● **Assignment**:
Your answer must be an exact copy of the records below, with no pictures in it.

● **Data listing**:
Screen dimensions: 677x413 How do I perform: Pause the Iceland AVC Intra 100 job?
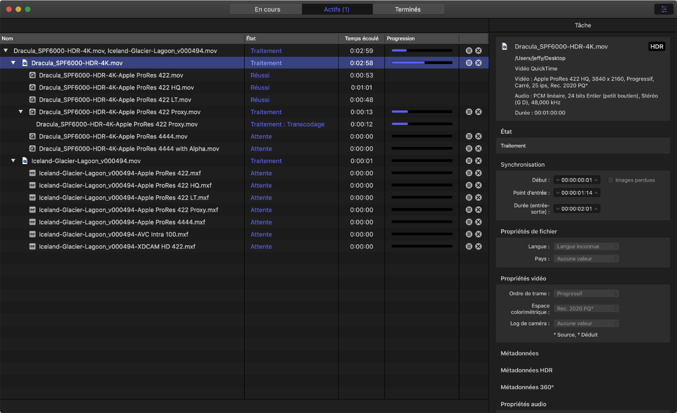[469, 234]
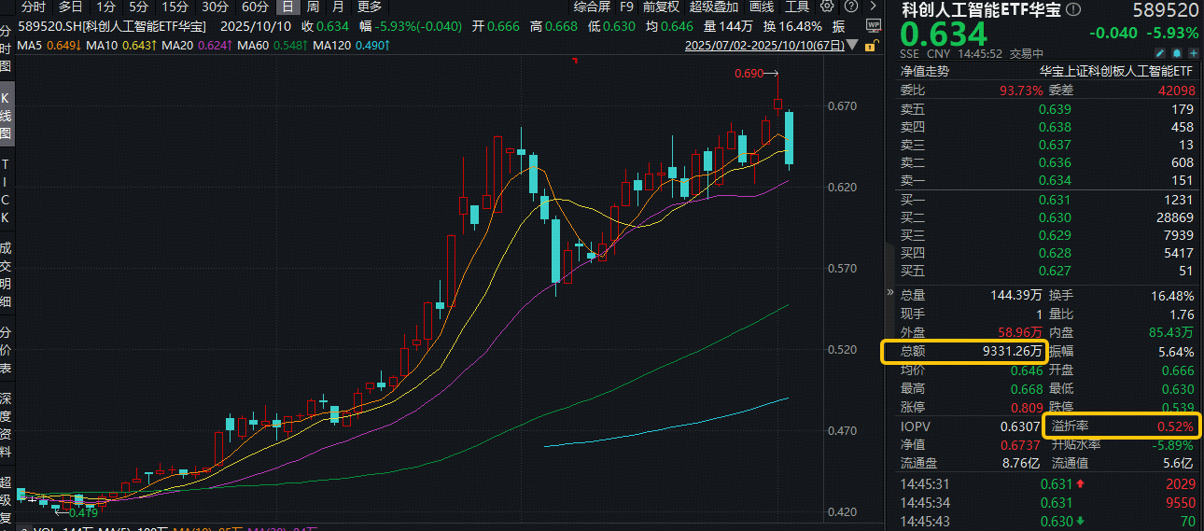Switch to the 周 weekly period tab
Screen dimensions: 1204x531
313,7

● **Answer box**:
Screen dimensions: 677x413 How do I perform: Pause the Iceland AVC Intra 100 job?
[469, 234]
Switch to the 周 weekly period tab
Screen dimensions: 1204x531
313,7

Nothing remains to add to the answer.